Fig. 1 – Il risultato referendario per comune

Un altro problema del Pd è svelato dai flussi calcolati sui dati di sezione (Tabella 1). Da questi dati emerge che, rispetto alle elezioni politiche del 2013, il Pd riesce a mobilitare in favore del SI solo circa due terzi dei suoi (ex) elettori nel centro-nord, e appena la metà a Napoli. Il SI fa invece il pieno nell’ex elettorato montiano, che risulta il più compatto in assoluto tra tutte le città esaminate. Fra i partiti a sostegno del NO, quello con le minori defezioni è il M5S che cede piccole quote verso l’astensione, ma porta a votare NO la stragrande maggioranza dei suoi elettori (fra il 76 e il 100%), con la parziale eccezione di Parma. Infatti nella città di Pizzarotti un terzo dei pentastellati non ha votato secondo le indicazioni del Movimento. Anche la Lega mostra grande compattezza, ma solo nelle sue roccaforti di Brescia e Treviso, in cui il NO leghista oscilla fra l’85 e l’89%. Viceversa, a Torino e Parma quasi la metà dei votanti leghisti del 2013 ha votato SI. L’elettorato berlusconiano del 2013 mostra la maggiore divisione interna, cedendo quote rilevanti di voti a Brescia e ad Ancona verso il SI, e a Napoli verso l’astensione. Infine, in tutte le città prese in esame, gli ex astenuti del 2013, che domenica sono andati alle urne, hanno scelto in larga maggioranza il NO.

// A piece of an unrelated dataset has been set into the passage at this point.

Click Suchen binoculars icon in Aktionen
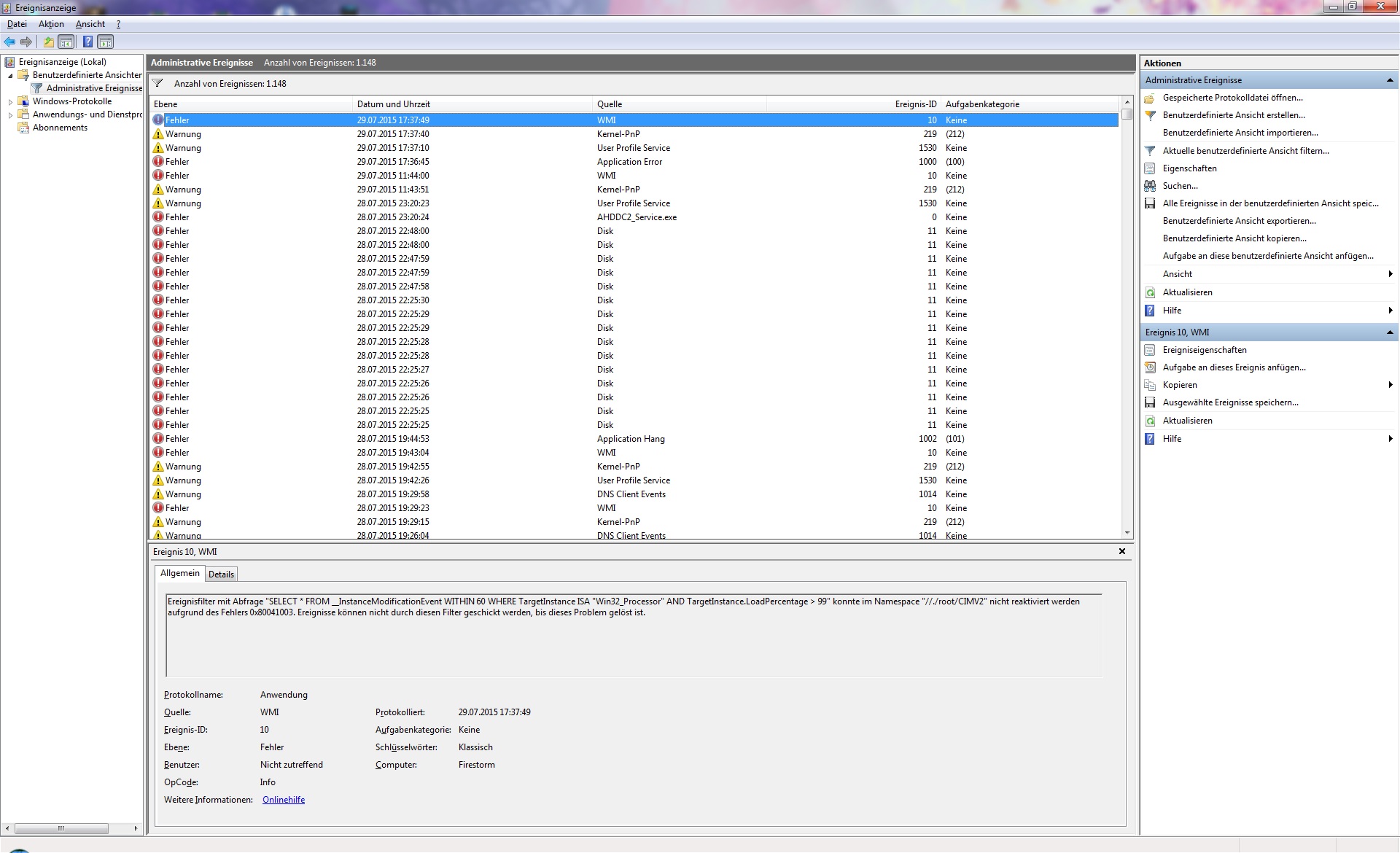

Tab. 1 – I flussi elettorati fra politiche 2013 e referendum 2016 in alcune città

flussi referendumIn conclusione, con il senno di poi si può dire che questo è stato un referendum che difficilmente il Pd poteva vincere. Troppi fattori hanno giocato contro il premier. Ma resta il fatto che 13 milioni di voti sono tanti. E da qui può ripartire la sfida di Renzi.

Riferimenti bibliografici:

Goodman, L. A. [1953], Ecological regression and behavior of individual, «American Sociological Review», 18, pp. 663-664.


Nota metodologica: le analisi dei flussi elettorali qui riportate sono state ottenute applicando il modello di Goodman corretto dall’algoritmo Ras ai risultati a livello di sezione elettorale in ciascuno dei comuni considerati. I valori dell’indice VR sono riportati nei post individuali.